### Task
Format the material below as a numbered list, one entry per line, and leave out the blank lines.

### Records provided
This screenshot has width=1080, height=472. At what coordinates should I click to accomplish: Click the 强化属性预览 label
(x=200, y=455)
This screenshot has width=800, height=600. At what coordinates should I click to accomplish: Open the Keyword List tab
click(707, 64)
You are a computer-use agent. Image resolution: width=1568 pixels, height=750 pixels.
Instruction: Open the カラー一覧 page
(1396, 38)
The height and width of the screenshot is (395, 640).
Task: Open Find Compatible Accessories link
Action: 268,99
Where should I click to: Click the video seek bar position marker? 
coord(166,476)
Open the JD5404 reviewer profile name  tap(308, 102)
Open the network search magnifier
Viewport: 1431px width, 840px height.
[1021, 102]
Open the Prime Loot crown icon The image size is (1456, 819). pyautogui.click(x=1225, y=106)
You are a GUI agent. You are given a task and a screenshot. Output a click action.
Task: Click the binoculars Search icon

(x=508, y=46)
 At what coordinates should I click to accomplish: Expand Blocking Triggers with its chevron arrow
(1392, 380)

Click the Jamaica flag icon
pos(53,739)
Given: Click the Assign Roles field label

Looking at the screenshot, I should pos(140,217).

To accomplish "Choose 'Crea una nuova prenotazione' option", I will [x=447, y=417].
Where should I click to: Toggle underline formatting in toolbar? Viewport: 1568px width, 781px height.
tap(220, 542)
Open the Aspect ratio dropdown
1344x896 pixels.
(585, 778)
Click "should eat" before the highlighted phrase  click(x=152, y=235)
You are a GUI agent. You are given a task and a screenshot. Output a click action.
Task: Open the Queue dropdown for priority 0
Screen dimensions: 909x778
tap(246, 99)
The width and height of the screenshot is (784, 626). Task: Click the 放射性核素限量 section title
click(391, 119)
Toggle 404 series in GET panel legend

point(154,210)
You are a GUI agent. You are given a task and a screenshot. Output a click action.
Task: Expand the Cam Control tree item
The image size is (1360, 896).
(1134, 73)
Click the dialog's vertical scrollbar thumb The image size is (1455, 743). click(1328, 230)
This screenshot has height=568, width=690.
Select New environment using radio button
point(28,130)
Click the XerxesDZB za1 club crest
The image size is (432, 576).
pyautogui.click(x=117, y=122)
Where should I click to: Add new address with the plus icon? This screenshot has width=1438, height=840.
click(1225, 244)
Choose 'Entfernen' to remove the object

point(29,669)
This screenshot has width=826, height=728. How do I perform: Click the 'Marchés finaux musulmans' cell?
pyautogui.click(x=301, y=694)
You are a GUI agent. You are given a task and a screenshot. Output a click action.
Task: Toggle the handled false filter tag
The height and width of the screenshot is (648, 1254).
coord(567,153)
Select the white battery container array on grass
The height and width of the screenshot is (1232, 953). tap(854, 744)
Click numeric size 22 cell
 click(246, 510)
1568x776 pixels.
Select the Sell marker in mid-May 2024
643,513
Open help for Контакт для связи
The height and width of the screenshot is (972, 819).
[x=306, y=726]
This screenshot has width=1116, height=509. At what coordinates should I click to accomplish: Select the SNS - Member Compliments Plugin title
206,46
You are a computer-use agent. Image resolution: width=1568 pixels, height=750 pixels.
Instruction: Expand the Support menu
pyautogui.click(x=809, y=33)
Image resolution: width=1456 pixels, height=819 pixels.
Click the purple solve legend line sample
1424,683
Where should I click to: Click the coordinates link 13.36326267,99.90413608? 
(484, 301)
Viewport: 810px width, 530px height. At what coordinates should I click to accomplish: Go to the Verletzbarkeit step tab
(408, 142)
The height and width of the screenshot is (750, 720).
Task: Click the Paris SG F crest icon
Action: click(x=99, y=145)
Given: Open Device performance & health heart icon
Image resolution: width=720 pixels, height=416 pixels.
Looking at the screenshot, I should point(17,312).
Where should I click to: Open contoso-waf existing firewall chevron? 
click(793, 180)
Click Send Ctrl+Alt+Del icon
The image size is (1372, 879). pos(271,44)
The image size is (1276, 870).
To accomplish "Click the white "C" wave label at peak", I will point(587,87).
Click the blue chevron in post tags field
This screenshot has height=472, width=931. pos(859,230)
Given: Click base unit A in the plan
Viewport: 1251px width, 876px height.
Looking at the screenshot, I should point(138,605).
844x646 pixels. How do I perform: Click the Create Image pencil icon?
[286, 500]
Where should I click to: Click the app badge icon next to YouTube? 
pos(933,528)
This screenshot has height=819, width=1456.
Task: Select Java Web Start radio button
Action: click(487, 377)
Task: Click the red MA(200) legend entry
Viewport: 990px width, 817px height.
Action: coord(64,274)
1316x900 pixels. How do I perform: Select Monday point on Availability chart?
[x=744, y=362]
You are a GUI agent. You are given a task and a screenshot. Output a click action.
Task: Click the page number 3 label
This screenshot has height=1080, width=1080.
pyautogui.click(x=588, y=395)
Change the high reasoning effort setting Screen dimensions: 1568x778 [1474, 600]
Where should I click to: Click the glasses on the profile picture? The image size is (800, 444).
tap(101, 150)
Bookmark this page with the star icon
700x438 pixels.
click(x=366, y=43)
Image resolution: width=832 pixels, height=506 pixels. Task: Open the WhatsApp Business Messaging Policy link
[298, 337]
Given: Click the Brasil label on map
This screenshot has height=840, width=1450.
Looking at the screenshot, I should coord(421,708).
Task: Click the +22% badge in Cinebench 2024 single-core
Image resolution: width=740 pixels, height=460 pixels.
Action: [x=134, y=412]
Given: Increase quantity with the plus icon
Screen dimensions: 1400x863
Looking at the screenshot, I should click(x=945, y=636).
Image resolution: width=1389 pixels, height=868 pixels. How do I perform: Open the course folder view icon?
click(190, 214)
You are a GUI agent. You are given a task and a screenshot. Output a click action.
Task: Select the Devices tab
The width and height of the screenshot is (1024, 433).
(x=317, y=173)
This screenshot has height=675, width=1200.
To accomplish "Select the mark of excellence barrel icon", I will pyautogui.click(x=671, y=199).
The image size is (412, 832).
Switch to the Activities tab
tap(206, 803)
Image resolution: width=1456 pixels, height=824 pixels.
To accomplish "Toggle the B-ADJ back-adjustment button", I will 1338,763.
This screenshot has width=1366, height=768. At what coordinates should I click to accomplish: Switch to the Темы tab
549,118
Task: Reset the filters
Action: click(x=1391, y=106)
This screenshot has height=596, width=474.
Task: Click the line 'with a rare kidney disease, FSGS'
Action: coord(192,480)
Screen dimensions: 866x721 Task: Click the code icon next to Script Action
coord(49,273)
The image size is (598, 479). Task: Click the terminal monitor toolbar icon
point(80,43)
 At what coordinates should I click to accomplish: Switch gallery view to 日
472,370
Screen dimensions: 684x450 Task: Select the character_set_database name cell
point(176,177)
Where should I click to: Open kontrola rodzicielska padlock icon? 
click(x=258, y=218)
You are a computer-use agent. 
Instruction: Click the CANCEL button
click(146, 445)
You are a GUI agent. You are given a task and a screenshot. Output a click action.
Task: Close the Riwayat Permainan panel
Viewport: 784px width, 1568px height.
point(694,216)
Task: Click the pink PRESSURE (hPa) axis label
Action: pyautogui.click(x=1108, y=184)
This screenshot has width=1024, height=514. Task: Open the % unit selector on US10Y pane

### Complete answer
1. This screenshot has width=1080, height=472. At what coordinates should I click to accomplish: Click the 强化属性预览 label
2. (x=200, y=455)
3. This screenshot has width=800, height=600. At what coordinates should I click to accomplish: Open the Keyword List tab
4. click(707, 64)
5. You are a computer-use agent. Image resolution: width=1568 pixels, height=750 pixels.
6. Instruction: Open the カラー一覧 page
7. (1396, 38)
8. The height and width of the screenshot is (395, 640).
9. Task: Open Find Compatible Accessories link
10. Action: 268,99
11. Where should I click to: Click the video seek bar position marker? 
12. coord(166,476)
13. Open the JD5404 reviewer profile name  tap(308, 102)
14. Open the network search magnifier
15. Viewport: 1431px width, 840px height.
16. [1021, 102]
17. Open the Prime Loot crown icon The image size is (1456, 819). pyautogui.click(x=1225, y=106)
18. You are a GUI agent. You are given a task and a screenshot. Output a click action.
19. Task: Click the binoculars Search icon
20. (x=508, y=46)
21.  At what coordinates should I click to accomplish: Expand Blocking Triggers with its chevron arrow
22. (1392, 380)
23. Click the Jamaica flag icon
24. pos(53,739)
25. Given: Click the Assign Roles field label
26. Looking at the screenshot, I should pos(140,217).
27. To accomplish "Choose 'Crea una nuova prenotazione' option", I will [x=447, y=417].
28. Where should I click to: Toggle underline formatting in toolbar? Viewport: 1568px width, 781px height.
29. tap(220, 542)
30. Open the Aspect ratio dropdown
31. 1344x896 pixels.
32. (585, 778)
33. Click "should eat" before the highlighted phrase  click(x=152, y=235)
34. You are a GUI agent. You are given a task and a screenshot. Output a click action.
35. Task: Open the Queue dropdown for priority 0
36. Screen dimensions: 909x778
37. tap(246, 99)
38. The width and height of the screenshot is (784, 626). Task: Click the 放射性核素限量 section title
39. click(391, 119)
40. Toggle 404 series in GET panel legend
41. point(154,210)
42. You are a GUI agent. You are given a task and a screenshot. Output a click action.
43. Task: Expand the Cam Control tree item
44. The image size is (1360, 896).
45. (1134, 73)
46. Click the dialog's vertical scrollbar thumb The image size is (1455, 743). click(1328, 230)
47. This screenshot has height=568, width=690.
48. Select New environment using radio button
49. point(28,130)
50. Click the XerxesDZB za1 club crest
51. The image size is (432, 576).
52. pyautogui.click(x=117, y=122)
53. Where should I click to: Add new address with the plus icon? This screenshot has width=1438, height=840.
54. click(1225, 244)
55. Choose 'Entfernen' to remove the object
56. point(29,669)
57. This screenshot has width=826, height=728. How do I perform: Click the 'Marchés finaux musulmans' cell?
58. pyautogui.click(x=301, y=694)
59. You are a GUI agent. You are given a task and a screenshot. Output a click action.
60. Task: Toggle the handled false filter tag
61. The height and width of the screenshot is (648, 1254).
62. coord(567,153)
63. Select the white battery container array on grass
64. The height and width of the screenshot is (1232, 953). tap(854, 744)
65. Click numeric size 22 cell
66.  click(246, 510)
67. 1568x776 pixels.
68. Select the Sell marker in mid-May 2024
69. 643,513
70. Open help for Контакт для связи
71. The height and width of the screenshot is (972, 819).
72. [x=306, y=726]
73. This screenshot has width=1116, height=509. At what coordinates should I click to accomplish: Select the SNS - Member Compliments Plugin title
74. 206,46
75. You are a computer-use agent. Image resolution: width=1568 pixels, height=750 pixels.
76. Instruction: Expand the Support menu
77. pyautogui.click(x=809, y=33)
78. Image resolution: width=1456 pixels, height=819 pixels.
79. Click the purple solve legend line sample
80. 1424,683
81. Where should I click to: Click the coordinates link 13.36326267,99.90413608? 
82. (484, 301)
83. Viewport: 810px width, 530px height. At what coordinates should I click to accomplish: Go to the Verletzbarkeit step tab
84. (408, 142)
85. The height and width of the screenshot is (750, 720).
86. Task: Click the Paris SG F crest icon
87. Action: click(x=99, y=145)
88. Given: Open Device performance & health heart icon
89. Image resolution: width=720 pixels, height=416 pixels.
90. Looking at the screenshot, I should point(17,312).
91. Where should I click to: Open contoso-waf existing firewall chevron? 
92. click(793, 180)
93. Click Send Ctrl+Alt+Del icon
94. The image size is (1372, 879). pos(271,44)
95. The image size is (1276, 870).
96. To accomplish "Click the white "C" wave label at peak", I will point(587,87).
97. Click the blue chevron in post tags field
98. This screenshot has height=472, width=931. pos(859,230)
99. Given: Click base unit A in the plan
100. Viewport: 1251px width, 876px height.
101. Looking at the screenshot, I should point(138,605).
102. 844x646 pixels. How do I perform: Click the Create Image pencil icon?
103. [286, 500]
104. Where should I click to: Click the app badge icon next to YouTube? 
105. pos(933,528)
106. This screenshot has height=819, width=1456.
107. Task: Select Java Web Start radio button
108. Action: click(487, 377)
109. Task: Click the red MA(200) legend entry
110. Viewport: 990px width, 817px height.
111. Action: coord(64,274)
112. 1316x900 pixels. How do I perform: Select Monday point on Availability chart?
113. [x=744, y=362]
114. You are a GUI agent. You are given a task and a screenshot. Output a click action.
115. Task: Click the page number 3 label
116. This screenshot has height=1080, width=1080.
117. pyautogui.click(x=588, y=395)
118. Change the high reasoning effort setting Screen dimensions: 1568x778 [1474, 600]
119. Where should I click to: Click the glasses on the profile picture? The image size is (800, 444).
120. tap(101, 150)
121. Bookmark this page with the star icon
122. 700x438 pixels.
123. click(x=366, y=43)
124. Image resolution: width=832 pixels, height=506 pixels. Task: Open the WhatsApp Business Messaging Policy link
125. [298, 337]
126. Given: Click the Brasil label on map
127. This screenshot has height=840, width=1450.
128. Looking at the screenshot, I should coord(421,708).
129. Task: Click the +22% badge in Cinebench 2024 single-core
130. Image resolution: width=740 pixels, height=460 pixels.
131. Action: [x=134, y=412]
132. Given: Increase quantity with the plus icon
133. Screen dimensions: 1400x863
134. Looking at the screenshot, I should click(x=945, y=636).
135. Image resolution: width=1389 pixels, height=868 pixels. How do I perform: Open the course folder view icon?
136. click(190, 214)
137. You are a GUI agent. You are given a task and a screenshot. Output a click action.
138. Task: Select the Devices tab
139. The width and height of the screenshot is (1024, 433).
140. (x=317, y=173)
141. This screenshot has height=675, width=1200.
142. To accomplish "Select the mark of excellence barrel icon", I will pyautogui.click(x=671, y=199).
143. The image size is (412, 832).
144. Switch to the Activities tab
145. tap(206, 803)
146. Image resolution: width=1456 pixels, height=824 pixels.
147. To accomplish "Toggle the B-ADJ back-adjustment button", I will 1338,763.
148. This screenshot has width=1366, height=768. At what coordinates should I click to accomplish: Switch to the Темы tab
149. 549,118
150. Task: Reset the filters
151. Action: click(x=1391, y=106)
152. This screenshot has height=596, width=474.
153. Task: Click the line 'with a rare kidney disease, FSGS'
154. Action: coord(192,480)
155. Screen dimensions: 866x721 Task: Click the code icon next to Script Action
156. coord(49,273)
157. The image size is (598, 479). Task: Click the terminal monitor toolbar icon
158. point(80,43)
159.  At what coordinates should I click to accomplish: Switch gallery view to 日
160. 472,370
161. Screen dimensions: 684x450 Task: Select the character_set_database name cell
162. point(176,177)
163. Where should I click to: Open kontrola rodzicielska padlock icon? 
164. click(x=258, y=218)
165. You are a computer-use agent. 
166. Instruction: Click the CANCEL button
167. click(146, 445)
168. You are a GUI agent. You are given a task and a screenshot. Output a click action.
169. Task: Close the Riwayat Permainan panel
170. Viewport: 784px width, 1568px height.
171. point(694,216)
172. Task: Click the pink PRESSURE (hPa) axis label
173. Action: pyautogui.click(x=1108, y=184)
174. This screenshot has width=1024, height=514. Task: Open the % unit selector on US10Y pane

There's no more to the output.